--- PROVIDED DATA Enclosed Below ---

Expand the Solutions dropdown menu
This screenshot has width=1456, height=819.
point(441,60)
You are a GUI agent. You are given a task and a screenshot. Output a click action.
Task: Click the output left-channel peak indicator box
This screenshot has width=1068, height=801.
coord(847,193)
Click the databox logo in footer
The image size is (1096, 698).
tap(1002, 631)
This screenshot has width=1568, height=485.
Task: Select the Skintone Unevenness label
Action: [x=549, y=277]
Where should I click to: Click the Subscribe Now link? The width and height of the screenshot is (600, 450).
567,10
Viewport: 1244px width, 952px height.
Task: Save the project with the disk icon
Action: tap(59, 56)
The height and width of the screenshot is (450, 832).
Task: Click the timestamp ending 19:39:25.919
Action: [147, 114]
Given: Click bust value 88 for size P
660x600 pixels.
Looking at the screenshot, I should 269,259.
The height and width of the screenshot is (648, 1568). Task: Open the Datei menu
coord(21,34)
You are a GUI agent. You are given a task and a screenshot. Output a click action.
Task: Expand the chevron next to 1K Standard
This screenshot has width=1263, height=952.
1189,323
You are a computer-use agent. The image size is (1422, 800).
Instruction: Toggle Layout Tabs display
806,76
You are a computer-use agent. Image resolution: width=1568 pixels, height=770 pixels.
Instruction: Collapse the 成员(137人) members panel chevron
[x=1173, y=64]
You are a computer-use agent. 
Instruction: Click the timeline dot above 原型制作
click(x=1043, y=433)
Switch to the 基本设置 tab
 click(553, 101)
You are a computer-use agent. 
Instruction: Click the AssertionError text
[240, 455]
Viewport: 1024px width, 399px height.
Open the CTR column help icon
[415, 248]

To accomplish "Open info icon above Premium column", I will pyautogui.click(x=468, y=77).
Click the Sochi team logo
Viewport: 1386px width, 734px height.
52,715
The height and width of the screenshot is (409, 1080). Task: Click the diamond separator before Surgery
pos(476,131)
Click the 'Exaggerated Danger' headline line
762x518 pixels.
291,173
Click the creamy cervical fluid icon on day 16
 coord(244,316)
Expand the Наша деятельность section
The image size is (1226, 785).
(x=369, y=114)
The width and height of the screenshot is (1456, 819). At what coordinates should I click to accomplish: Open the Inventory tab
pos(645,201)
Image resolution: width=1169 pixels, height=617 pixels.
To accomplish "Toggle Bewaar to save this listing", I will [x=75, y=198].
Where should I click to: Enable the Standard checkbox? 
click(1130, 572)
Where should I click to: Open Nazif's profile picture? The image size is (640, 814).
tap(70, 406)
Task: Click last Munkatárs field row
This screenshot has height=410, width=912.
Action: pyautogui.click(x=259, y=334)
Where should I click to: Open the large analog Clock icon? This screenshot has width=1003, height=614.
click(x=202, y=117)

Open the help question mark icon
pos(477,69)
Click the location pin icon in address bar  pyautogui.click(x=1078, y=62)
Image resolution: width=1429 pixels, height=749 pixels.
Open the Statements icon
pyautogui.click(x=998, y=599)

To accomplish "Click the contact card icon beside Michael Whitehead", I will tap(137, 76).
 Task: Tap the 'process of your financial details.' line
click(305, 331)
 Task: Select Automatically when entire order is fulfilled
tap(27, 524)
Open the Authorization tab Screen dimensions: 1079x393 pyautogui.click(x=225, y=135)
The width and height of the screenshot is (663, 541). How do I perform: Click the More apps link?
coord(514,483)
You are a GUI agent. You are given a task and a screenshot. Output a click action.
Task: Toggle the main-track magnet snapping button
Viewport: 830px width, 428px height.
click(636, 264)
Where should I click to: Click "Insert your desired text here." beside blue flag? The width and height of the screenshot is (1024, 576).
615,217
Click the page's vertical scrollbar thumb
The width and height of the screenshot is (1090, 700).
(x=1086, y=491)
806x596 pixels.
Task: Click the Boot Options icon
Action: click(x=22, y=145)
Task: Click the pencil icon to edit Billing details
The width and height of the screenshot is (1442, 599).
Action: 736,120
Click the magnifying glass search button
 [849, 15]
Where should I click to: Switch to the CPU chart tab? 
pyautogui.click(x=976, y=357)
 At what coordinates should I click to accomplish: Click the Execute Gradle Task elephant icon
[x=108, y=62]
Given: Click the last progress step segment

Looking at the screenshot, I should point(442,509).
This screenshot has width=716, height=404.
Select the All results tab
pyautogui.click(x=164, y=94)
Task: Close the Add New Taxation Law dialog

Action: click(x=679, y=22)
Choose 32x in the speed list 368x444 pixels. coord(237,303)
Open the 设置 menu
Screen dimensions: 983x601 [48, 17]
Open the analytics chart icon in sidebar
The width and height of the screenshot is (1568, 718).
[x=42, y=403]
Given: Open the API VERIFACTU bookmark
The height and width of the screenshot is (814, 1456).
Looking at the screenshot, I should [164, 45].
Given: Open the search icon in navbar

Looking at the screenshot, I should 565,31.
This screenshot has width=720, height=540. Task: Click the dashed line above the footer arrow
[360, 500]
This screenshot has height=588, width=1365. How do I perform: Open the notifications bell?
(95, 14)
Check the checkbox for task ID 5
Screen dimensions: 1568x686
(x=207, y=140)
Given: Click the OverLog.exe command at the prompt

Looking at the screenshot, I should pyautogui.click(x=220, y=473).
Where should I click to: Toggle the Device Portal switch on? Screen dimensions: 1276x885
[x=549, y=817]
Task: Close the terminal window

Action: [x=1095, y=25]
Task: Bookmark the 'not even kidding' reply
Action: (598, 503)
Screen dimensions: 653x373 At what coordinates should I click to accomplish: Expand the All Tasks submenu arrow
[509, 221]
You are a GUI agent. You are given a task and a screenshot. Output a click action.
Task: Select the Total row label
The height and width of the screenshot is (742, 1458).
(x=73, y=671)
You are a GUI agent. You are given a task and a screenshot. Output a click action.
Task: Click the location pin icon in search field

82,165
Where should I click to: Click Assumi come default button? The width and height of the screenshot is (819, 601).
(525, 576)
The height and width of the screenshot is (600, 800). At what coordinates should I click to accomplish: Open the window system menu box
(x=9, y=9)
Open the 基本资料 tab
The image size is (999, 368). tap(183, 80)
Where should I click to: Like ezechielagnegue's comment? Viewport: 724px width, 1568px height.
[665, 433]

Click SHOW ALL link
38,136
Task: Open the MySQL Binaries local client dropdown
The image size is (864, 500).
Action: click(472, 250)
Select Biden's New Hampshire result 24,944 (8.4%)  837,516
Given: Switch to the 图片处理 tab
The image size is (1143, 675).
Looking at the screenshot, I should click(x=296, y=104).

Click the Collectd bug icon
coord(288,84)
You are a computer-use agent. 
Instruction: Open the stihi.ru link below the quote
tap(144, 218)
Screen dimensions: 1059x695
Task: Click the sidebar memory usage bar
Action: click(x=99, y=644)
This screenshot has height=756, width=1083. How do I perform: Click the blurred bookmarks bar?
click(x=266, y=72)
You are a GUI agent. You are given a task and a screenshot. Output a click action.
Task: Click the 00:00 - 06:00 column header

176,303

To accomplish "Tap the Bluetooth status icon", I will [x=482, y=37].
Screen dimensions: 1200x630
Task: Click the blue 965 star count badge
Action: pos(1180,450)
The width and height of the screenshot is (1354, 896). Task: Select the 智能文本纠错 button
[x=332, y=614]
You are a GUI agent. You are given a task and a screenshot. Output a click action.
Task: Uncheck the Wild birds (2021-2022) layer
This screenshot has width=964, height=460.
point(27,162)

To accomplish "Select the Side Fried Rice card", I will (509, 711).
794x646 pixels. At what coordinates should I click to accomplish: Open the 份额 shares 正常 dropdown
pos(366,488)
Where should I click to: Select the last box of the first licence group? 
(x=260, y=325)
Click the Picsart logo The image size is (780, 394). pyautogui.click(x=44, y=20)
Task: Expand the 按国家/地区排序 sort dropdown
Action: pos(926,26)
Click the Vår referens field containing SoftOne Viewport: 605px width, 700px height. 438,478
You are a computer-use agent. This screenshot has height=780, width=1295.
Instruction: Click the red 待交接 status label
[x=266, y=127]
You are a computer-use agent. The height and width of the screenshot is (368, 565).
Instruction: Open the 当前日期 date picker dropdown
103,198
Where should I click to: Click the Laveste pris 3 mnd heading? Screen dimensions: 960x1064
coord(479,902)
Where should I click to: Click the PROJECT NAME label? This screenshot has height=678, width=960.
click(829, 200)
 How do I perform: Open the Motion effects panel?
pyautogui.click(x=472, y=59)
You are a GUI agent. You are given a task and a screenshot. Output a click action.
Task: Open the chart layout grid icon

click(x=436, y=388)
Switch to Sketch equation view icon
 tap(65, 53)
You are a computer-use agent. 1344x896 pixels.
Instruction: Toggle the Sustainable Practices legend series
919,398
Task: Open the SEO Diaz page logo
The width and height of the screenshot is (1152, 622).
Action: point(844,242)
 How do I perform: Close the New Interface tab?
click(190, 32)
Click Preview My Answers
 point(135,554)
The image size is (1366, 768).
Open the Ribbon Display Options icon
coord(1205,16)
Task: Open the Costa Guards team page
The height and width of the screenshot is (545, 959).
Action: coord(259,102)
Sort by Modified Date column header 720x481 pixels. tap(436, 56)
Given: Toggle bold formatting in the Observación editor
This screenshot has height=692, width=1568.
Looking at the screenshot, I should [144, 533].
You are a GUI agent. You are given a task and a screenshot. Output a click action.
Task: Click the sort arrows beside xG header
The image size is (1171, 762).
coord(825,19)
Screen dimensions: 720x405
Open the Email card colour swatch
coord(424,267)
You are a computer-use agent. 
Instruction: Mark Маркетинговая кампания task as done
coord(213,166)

--- End of Enclosed PROVIDED DATA ---

The answer must consist solely of the number of lines in the listing that include the string "resolution".

* **RESULT OF THIS EXERCISE**: 3